People who traveled to an area where malaria occurred and are experiencing such symptoms should seek medical care and tell the healthcare provider where they traveled.
The Centers for Disease Control and Prevention issued a health advisory on Monday stating that the Florida and Texas cases could mean a rise in imported malaria cases due to international summer travel.
There are effective treatments against malaria – “as long as you get them promptly”, Cook said.
“If you don’t get treated, that’s when you get the much more severe symptoms. That’s when you can end up with respiratory failure, kidney failure and coma.”
It’s also important that people take measures to protect themselves from mosquitoes, Cook said. Precautions include wearing insect repellent, lighting citronella candles and installing window screens to prevent mosquitoes flying indoors.
“Public health officials need to get everyone attuned to the reality that they should be using mosquito control, which means that if they are going to be outdoors,” especially at dawn and dusk, because the mosquitoes that can transmit malaria tend to bite then, “they absolutely need to be wearing mosquito repellent”, said Dr Aileen Marty, an infectious disease expert at Florida International University.
The public can also expect mosquitoes to transmit malaria more easily in the future for the same reason that wildfires are worsening across the United States: the climate crisis, according to climate and disease experts.
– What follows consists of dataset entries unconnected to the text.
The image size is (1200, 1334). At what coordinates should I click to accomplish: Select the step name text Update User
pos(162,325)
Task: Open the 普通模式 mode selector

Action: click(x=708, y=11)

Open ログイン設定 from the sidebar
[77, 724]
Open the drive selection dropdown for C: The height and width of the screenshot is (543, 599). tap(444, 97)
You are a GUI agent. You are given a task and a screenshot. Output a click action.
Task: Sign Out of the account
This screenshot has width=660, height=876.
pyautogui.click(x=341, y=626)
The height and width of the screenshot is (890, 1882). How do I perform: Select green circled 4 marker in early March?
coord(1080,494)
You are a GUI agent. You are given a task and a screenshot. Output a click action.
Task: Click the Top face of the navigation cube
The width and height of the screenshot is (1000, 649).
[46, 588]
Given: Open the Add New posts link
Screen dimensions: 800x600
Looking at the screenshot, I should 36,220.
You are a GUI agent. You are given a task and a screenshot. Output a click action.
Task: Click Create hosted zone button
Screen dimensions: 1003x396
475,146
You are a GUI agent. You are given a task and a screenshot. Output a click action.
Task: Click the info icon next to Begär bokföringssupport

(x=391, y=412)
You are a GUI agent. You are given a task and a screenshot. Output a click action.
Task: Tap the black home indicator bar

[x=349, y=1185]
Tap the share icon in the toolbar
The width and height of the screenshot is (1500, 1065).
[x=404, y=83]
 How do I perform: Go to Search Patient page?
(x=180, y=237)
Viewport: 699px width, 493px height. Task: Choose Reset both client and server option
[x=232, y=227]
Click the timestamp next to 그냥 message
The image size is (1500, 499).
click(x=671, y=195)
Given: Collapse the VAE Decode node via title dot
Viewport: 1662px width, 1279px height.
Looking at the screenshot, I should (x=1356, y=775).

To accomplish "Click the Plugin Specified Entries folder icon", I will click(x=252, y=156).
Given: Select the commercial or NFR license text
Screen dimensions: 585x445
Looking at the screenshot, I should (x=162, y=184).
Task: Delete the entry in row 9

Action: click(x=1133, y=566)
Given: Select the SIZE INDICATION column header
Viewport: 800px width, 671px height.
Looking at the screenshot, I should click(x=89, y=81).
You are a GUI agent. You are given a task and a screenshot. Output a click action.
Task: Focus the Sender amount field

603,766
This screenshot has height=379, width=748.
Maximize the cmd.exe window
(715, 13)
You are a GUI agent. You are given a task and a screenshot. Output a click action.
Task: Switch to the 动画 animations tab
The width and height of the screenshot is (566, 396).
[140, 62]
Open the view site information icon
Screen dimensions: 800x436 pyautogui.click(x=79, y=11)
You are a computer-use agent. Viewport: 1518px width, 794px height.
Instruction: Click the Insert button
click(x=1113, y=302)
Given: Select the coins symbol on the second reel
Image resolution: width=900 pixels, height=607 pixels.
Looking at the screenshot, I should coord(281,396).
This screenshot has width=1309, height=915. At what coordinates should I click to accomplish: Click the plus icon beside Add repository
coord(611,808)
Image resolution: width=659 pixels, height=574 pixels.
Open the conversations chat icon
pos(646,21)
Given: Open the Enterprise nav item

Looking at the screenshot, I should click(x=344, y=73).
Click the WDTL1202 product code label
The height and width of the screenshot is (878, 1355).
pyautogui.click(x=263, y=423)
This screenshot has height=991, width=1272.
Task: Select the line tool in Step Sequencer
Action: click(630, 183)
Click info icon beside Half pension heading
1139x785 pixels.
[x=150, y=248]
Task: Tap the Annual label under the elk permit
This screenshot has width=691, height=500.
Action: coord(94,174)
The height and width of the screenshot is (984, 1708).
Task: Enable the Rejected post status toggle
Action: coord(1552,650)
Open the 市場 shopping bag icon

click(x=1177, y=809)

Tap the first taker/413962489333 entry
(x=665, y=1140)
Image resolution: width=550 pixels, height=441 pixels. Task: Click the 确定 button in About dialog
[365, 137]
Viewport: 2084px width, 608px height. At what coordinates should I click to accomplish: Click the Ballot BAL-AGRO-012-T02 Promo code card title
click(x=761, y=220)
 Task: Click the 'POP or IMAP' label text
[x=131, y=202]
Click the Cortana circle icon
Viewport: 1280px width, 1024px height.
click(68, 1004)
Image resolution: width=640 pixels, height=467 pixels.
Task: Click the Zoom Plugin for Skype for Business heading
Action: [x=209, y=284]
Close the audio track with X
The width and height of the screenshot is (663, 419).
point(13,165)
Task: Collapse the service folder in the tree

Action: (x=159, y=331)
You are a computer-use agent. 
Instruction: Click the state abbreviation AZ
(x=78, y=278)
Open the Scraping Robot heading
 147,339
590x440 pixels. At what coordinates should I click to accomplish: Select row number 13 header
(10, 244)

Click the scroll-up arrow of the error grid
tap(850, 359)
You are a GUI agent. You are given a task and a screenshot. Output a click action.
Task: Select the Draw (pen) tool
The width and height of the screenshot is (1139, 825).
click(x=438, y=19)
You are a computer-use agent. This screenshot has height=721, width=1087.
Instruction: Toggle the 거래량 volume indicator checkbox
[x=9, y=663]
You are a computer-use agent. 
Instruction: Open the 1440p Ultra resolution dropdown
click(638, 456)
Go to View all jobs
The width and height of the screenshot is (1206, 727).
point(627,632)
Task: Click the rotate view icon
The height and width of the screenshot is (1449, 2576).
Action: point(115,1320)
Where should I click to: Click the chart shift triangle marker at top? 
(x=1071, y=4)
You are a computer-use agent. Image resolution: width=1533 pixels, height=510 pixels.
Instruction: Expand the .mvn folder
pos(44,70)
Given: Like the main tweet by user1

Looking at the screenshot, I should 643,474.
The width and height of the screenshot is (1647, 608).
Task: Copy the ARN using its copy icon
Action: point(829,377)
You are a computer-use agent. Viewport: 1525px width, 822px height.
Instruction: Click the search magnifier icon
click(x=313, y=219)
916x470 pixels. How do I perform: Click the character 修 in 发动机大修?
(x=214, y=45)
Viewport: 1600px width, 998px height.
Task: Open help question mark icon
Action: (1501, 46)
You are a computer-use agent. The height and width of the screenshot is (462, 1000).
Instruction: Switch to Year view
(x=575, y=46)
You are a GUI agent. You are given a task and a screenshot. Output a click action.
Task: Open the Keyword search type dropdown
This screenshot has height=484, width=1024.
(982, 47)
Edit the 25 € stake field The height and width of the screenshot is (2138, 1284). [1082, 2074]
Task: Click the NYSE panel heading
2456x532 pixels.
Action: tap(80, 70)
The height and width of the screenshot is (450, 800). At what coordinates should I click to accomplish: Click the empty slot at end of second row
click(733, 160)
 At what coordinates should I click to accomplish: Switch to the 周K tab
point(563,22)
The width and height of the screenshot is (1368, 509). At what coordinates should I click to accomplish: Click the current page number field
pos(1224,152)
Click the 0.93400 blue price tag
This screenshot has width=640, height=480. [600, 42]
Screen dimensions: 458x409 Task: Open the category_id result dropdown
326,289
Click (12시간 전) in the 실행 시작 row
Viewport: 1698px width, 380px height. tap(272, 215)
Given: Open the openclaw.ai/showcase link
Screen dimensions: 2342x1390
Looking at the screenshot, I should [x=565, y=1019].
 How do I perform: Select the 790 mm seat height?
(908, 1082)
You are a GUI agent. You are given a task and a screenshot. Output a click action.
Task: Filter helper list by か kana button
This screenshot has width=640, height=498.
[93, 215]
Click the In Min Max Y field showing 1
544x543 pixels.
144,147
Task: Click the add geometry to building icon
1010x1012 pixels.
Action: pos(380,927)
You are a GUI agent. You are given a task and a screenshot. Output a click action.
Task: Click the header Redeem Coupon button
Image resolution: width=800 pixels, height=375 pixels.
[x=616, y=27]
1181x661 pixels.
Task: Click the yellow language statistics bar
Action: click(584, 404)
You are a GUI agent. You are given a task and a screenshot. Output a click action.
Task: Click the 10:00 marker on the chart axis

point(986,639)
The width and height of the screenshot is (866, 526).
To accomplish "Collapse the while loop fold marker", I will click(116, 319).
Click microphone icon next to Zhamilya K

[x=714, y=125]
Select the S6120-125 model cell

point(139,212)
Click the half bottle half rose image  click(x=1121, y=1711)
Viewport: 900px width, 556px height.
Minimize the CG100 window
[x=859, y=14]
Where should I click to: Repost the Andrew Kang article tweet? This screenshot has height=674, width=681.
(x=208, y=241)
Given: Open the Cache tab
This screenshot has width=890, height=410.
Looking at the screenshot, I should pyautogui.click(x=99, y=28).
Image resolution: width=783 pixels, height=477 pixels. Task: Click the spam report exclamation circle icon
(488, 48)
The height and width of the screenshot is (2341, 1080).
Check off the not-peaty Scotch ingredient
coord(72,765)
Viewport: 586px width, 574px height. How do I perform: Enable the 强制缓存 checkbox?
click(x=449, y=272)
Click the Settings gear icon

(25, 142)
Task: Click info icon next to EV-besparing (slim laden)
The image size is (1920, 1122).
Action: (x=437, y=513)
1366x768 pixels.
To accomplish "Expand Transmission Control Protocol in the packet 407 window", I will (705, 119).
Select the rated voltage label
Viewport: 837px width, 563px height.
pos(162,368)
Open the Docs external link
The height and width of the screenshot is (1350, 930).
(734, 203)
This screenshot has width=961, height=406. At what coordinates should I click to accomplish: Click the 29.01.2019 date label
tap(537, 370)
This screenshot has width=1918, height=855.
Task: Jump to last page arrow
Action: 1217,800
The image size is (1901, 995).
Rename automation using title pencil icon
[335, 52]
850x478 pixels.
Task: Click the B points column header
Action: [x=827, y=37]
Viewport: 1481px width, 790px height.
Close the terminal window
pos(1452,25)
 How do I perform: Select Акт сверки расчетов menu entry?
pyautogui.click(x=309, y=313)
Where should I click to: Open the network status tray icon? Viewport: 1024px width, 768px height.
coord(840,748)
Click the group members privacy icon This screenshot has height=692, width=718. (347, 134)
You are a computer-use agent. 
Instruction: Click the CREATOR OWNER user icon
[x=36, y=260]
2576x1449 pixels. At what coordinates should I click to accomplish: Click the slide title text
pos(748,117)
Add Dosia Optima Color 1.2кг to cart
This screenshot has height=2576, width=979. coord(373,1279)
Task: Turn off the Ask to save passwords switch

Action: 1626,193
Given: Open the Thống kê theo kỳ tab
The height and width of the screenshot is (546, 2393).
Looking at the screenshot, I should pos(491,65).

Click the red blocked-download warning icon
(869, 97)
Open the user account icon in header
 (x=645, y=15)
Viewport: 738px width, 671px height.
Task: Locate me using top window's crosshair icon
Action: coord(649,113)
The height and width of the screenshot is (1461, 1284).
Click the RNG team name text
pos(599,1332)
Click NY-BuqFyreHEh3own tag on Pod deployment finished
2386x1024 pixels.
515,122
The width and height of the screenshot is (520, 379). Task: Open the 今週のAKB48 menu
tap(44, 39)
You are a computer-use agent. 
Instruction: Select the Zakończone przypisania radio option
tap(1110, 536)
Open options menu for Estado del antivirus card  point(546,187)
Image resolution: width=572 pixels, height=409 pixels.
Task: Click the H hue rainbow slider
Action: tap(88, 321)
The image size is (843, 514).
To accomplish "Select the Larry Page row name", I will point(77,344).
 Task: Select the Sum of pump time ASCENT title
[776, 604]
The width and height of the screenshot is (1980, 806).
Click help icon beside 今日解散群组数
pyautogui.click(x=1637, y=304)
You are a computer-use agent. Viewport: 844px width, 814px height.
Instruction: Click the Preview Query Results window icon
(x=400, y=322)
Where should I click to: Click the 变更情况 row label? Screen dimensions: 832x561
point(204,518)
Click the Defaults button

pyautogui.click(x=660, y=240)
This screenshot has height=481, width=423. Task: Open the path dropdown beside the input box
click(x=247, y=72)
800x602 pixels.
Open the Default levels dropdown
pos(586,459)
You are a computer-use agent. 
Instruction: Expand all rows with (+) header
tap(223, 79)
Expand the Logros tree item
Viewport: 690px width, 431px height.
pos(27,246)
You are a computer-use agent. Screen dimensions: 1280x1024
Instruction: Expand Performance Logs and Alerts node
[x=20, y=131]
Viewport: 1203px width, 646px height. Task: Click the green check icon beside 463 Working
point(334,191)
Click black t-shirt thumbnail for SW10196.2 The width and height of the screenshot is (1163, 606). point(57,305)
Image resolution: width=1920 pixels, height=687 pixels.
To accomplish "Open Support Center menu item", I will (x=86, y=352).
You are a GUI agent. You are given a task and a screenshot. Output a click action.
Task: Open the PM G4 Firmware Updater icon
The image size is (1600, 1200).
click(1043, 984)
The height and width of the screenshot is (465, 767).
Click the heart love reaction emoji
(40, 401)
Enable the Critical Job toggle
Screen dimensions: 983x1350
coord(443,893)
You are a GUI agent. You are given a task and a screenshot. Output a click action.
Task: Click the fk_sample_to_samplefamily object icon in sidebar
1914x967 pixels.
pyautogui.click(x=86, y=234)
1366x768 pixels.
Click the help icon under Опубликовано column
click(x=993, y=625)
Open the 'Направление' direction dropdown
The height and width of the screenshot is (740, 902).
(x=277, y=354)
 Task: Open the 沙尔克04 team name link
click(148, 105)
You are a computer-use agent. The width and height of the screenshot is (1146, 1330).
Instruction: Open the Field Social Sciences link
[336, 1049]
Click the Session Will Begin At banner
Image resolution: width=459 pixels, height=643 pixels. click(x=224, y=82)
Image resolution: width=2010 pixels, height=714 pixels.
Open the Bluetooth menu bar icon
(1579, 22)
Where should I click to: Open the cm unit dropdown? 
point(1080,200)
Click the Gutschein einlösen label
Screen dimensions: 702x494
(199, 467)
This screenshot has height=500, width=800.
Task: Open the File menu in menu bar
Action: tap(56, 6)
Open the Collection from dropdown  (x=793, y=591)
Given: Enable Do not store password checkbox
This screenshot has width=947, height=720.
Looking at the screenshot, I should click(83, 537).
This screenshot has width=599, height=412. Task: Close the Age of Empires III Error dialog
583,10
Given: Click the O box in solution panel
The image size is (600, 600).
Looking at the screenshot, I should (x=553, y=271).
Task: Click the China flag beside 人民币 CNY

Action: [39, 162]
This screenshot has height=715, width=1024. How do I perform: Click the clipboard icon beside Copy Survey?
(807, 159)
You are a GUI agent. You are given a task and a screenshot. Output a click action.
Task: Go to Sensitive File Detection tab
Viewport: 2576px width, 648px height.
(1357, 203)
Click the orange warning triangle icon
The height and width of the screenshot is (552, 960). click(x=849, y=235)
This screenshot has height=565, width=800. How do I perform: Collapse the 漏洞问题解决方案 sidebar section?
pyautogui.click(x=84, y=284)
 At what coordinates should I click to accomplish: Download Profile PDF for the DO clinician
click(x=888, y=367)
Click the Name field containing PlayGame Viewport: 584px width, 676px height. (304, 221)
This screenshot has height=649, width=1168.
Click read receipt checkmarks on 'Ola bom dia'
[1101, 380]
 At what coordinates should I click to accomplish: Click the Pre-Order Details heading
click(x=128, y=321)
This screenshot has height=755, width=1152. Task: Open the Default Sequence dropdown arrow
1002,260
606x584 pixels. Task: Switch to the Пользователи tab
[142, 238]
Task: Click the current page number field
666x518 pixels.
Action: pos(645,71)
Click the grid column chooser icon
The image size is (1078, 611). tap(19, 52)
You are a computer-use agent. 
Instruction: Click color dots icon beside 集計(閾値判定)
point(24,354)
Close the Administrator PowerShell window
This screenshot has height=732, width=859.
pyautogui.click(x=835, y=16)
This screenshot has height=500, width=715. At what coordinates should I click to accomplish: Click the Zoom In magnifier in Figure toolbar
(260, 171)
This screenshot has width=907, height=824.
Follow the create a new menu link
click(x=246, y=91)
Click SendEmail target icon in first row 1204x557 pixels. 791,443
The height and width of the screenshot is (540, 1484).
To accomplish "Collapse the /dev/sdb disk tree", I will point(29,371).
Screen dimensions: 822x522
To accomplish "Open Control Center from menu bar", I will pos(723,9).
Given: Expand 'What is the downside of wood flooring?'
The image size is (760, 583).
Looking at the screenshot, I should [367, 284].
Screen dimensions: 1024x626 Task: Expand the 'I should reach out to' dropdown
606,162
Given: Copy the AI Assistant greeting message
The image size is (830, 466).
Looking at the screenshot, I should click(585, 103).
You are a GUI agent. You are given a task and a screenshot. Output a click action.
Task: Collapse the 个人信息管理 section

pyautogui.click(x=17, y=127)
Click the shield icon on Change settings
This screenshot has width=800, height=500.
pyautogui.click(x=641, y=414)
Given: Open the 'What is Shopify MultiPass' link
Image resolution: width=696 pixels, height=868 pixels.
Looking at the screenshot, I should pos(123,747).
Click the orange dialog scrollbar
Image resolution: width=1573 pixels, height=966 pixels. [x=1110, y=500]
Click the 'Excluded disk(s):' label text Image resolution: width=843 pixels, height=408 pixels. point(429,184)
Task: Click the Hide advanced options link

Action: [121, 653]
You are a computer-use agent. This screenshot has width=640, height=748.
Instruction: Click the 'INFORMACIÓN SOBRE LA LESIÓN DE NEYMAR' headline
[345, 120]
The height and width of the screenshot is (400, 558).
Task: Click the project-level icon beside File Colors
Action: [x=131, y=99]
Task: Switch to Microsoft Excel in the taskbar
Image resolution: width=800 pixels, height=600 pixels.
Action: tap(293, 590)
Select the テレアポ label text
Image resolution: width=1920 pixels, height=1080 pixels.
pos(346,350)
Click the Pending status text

The warming temperatures and increased rainfall mean that there will be more mosquito breeding sites, Cook said. Mosquitoes will also be able to breed faster and feed more, “so they bite more people” and have “more chances to spread the infection”.
“The prediction from climate change scientists is that we are going to see this greater spread of vector-borne diseases in places where we have previously eliminated [them],” Cook said.
She suggested that public health officials take steps such as fogging (spraying small amounts of insecticide into the air to kill mosquitoes), draining standing water and educating people on how they can protect themselves from mosquitoes.
In spite of the projected increase in malaria cases, Marty and Cook both said the Texas and Florida cases are not cause for panic.
“It’s cause for knowledge,” Marty said. “It’s cause for appropriate behavior to reduce risk.”